En dépit des fluctuations dans la distribution du pain et du lait et le
manque de moyens de transport, la fête de l'Aïd El-Fitr s'est déroulée dans de
bonnes conditions, en général. Cette année, la fête de l'Aïd n'a pas dérogé à
la règle d'une tradition religieuse avec une joie qui a envahi tous les foyers
des familles oranaises au même titre que celles de toutes les familles
algériennes, en leur procurant tout le bonheur et la joie, même si le transport
a manqué. D'ailleurs, dans les agglomérations rurales, le transport avait fait
défaut et les habitants éprouvaient toutes les difficultés à se déplacer durant
la première journée. Les rares taxis qui étaient de passage n'arrivaient pas à
répondre aux sollicitations des uns et des autres qui voulaient rendre visite à
leurs proches. Pour la ville d'Oran, le tramway a démontré sa grande utilité
pour les citoyens. A noter également que certaines stations-service de la ville
d'Oran ont été prises d'assaut par de nombreux automobilistes craignant la
pénurie, effet psychologique dû certainement aux dernières crises. La première
journée de l'Aïd a été entamée par la prière.
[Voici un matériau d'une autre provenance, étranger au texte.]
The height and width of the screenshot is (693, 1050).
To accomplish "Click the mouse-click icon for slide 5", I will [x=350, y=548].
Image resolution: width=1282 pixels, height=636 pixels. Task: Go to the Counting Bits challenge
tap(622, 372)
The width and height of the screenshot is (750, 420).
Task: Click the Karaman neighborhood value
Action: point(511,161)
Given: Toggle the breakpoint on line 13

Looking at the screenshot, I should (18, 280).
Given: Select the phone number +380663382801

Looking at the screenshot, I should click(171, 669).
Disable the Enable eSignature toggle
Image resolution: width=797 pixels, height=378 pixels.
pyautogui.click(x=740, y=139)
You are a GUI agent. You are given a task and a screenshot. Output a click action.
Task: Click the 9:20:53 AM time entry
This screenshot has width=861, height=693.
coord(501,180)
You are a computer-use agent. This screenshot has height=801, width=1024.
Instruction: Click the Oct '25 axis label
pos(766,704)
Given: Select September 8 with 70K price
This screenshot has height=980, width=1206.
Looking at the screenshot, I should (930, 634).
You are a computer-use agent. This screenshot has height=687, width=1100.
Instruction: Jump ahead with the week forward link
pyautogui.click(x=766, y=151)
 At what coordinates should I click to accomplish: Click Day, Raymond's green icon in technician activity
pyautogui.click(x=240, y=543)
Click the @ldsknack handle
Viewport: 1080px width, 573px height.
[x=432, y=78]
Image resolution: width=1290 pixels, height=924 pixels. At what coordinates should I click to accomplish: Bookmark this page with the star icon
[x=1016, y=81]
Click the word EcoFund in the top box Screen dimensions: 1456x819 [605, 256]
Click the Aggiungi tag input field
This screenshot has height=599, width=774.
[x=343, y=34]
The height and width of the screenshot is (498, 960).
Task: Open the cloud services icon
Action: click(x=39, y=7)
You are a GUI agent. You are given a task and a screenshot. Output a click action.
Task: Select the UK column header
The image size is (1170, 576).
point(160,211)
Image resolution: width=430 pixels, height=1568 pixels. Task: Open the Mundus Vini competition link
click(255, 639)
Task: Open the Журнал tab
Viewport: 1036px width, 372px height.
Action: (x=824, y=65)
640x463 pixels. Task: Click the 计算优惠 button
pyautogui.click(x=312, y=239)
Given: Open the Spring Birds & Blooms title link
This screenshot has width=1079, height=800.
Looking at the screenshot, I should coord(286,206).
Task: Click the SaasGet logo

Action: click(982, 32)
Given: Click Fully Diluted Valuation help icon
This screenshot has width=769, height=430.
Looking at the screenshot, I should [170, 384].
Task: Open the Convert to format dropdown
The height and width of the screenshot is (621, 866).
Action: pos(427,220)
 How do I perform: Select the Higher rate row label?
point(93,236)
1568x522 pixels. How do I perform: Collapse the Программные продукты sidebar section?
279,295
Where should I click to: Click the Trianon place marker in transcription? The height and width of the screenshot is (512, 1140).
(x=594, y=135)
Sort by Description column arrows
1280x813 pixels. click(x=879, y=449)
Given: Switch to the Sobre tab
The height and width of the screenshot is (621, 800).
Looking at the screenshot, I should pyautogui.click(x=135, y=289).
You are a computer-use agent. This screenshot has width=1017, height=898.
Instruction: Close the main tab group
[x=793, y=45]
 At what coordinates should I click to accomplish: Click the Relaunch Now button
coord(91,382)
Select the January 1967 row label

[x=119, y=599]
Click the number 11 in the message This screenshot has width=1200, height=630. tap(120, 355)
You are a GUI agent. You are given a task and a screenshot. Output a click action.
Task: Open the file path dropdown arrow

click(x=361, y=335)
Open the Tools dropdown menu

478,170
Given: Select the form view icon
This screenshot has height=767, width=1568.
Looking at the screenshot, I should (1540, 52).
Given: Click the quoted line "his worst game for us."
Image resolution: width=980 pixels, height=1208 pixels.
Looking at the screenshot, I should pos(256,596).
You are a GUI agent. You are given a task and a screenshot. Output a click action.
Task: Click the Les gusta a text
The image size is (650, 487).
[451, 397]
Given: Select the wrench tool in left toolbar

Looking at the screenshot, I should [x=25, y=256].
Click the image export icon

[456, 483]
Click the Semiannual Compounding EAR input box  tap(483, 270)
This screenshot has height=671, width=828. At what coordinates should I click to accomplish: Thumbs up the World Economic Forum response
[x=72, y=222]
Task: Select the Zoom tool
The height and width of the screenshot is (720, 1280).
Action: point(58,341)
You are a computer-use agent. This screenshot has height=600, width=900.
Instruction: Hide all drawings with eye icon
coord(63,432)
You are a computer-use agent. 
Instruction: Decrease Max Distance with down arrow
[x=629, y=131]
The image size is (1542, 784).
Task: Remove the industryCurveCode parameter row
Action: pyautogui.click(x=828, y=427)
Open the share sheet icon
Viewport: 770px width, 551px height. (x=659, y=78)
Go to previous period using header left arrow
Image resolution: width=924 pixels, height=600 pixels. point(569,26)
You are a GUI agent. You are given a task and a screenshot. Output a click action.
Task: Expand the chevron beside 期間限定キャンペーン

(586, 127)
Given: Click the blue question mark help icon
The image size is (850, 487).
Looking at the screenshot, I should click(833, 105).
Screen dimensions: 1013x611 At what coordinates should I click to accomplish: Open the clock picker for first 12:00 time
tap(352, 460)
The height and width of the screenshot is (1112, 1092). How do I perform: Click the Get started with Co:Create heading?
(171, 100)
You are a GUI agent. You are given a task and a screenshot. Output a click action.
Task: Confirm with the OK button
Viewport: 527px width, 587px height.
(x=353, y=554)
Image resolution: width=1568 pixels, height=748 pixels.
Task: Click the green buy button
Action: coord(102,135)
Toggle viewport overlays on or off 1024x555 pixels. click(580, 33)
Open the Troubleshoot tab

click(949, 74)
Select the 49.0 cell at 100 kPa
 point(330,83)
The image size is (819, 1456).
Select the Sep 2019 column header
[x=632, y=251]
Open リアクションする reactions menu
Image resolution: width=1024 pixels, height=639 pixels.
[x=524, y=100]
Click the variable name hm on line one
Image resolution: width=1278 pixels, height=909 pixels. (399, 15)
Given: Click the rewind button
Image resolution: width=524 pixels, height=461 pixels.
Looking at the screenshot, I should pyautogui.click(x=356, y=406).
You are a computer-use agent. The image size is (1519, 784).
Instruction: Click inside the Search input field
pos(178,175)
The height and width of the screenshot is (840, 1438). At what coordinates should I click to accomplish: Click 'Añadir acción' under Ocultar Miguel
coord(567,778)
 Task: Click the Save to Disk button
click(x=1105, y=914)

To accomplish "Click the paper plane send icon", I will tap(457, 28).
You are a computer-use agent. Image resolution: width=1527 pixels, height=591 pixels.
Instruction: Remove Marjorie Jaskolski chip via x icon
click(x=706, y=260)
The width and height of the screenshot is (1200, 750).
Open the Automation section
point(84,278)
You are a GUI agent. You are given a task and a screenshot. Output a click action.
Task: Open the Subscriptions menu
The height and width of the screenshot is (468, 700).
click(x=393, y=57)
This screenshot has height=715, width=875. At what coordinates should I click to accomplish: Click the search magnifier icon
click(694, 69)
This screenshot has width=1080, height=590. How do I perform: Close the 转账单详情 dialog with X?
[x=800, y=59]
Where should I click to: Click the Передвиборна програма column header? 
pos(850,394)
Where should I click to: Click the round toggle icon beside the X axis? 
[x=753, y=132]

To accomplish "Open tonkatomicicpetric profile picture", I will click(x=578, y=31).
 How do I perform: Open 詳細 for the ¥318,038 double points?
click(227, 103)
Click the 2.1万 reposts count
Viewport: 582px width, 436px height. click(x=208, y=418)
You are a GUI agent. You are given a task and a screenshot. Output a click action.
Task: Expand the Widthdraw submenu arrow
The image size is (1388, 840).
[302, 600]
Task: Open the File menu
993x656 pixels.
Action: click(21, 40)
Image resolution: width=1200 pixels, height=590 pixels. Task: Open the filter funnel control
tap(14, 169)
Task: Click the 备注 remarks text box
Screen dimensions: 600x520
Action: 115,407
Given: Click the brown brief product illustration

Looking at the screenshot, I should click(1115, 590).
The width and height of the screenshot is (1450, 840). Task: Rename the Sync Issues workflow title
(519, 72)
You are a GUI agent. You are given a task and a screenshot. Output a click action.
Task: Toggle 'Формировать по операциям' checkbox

Dans leurs prêches, les imams
sont revenus sur la portée de la célébration de l'Aïd El-Fitr qui constitue,
ont-ils souligné, une «occasion pour réconcilier les croyants, éliminer la haine
et les rancoeurs et faire prévaloir l'amour et la fraternité». Ils ont affirmé
que «le progrès et la renaissance de toute nation passent par l'unité des
rangs» car «la division ne sert que les ennemis». Certains imams ont aussi axé
leurs interventions sur les leçons et les enseignements du mois sacré qui nous
incitent à être, à longueur d'année, solidaires avec les pauvres et de prendre
la tolérance et le pardon comme une ligne de conduite dans la vie. Le
recueillement dans les cimetières à la mémoire des êtres chers perdus a fait
suite à la prière de l'Aïd qui a eu lieu très tôt le matin. En général durant
la matinée du premier jour, Oran est devenue une ville morte, avec moins de
circulation, des rues désertes et les rideaux des commerces baissés. Une
situation qui contraste clairement avec les derniers jours du mois de Ramadhan
où la circulation était très dense, marquée par la forte présence des autobus
de transport en commun et les commerces tournaient à plein régime. Une
situation qui est aussi imposée à beaucoup de citoyens, les citadins en
particulier, qui se retrouvent bien souvent otages de la fermeture de ces
commerces et du manque de transport. Le deuxième jour a été entamé avec plus de
sérénité, un ciel bleu et un soleil radieux. Les cafés maures et autres salons
de thé ont tous ouvert leurs portes. Même des magasins d'alimentation générale
ont pu approvisionner les consommateurs. Les transports collectifs ont fait
leur réapparition à la grande joie des familles. En effet, durant les deux jours
de l'Aïd, les familles se sont rendues visite mutuellement surtout que le
climat s'y prêtait pour des villégiatures, chose qui a permis aussi aux enfants
de se défouler. A noter que cette fête a été aussi l'occasion pour les âmes
charitables et les bienfaiteurs d'offrir un moment de bonheur aux orphelins,
aux malades et aux vieillards, dans les centres d'accueil et les hôpitaux.